The Apartment, 1960
Director: Billy Wilder
Writers: Billy Wilder, I.A.L. Diamond
Starring: Jack Lemmon, Shirley MacLaine and Fred MacMurray
Jack Lemmon plays C.C. Baxter, one worker in thousands at an insurance company trying to work his way up the ladder. Shirley MacLaine plays Fran Kubelik the elevator operator. Knowing this movie was filmed over fifty years ago, I was still mesmerized by the youth and beauty of both MacLaine and Lemmon. But more importantly, their acting chops are just as strong as they are in later movies, and both actors utterly compelling in their performances.
He’s a really nice guy, but besides being a highly efficient and responsible employee, he’s trying to achieve executive status by lending out his apartment to executives in his office for their extra marital affairs. He finds himself in various difficult situations because of it.
There are some differences in some social aspects, not surprisingly, from current day morals. One is that when Baxter is asking Kubelik out on a date, he tells her he knows everything about her because he looked up her personal information in the insurance files. He knew her address, birthday, social security number. She thought it was funny. We thought he was a stalker.
The other was that when a married executive fires an ex-lover because she told his current lover about their relationship. He was very frank about why he was firing her and had no fear of legal retribution. She did get even, but not by pursuing sexual harassment or appealing the job loss.
The movie suddenly takes a serious turn and is absolutely mesmerizing.
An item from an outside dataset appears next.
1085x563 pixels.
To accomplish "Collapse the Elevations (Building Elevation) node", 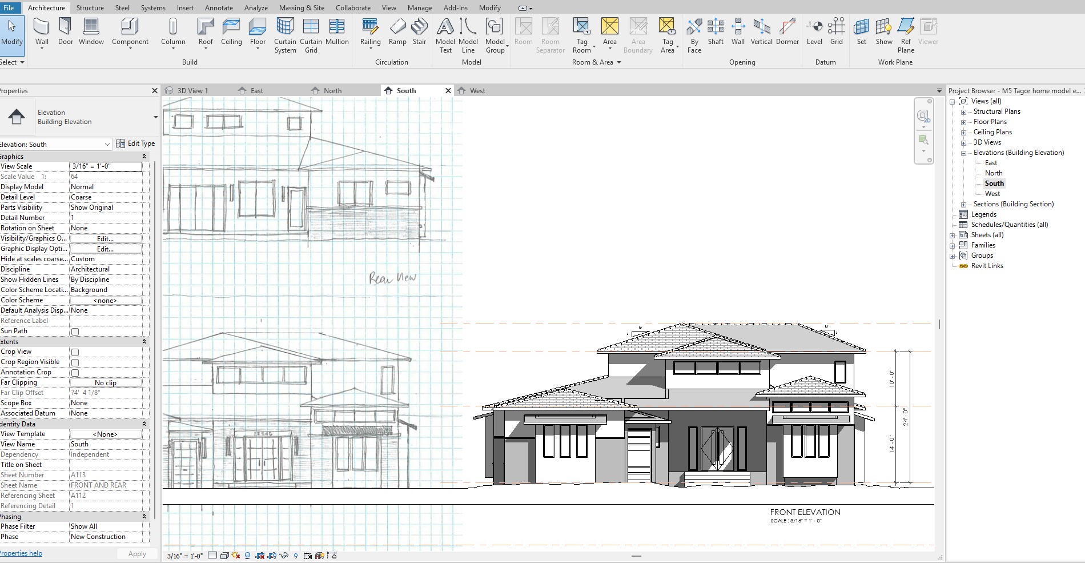I will pyautogui.click(x=963, y=153).
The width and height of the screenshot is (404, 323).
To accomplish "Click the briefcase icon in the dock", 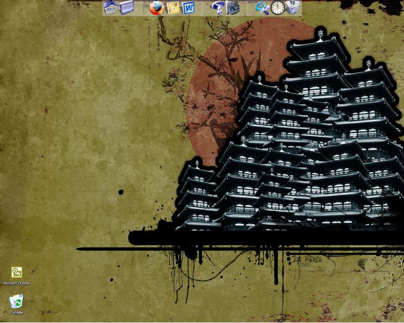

I absolutely loved the ending, when it seemed that we were going to get a cliche ending and didn’t with my favorite response EVAR to a character being told “I love you.”
Fran simply says, “Shut up and deal,” while playing a card game with Baxter when he confesses his love for her.
It’s a completely charming film with a blunt view of affairs, sexuality and the appetites of powerful men taking full advantage of their place in life. I am sad that the vast majority of women in the film seem to be drunken bimbos, other than the absolutely charming balance of goodness of MacLaine’s Fran and the apartment’s neighbor-wife. There was not a lot of depth given to either, and all the female characters fulfilled a cliche, but for its time that is not a surprise.
While no where near my favorite movie on the list, it’s solidly in the middle and I enjoyed it immensely.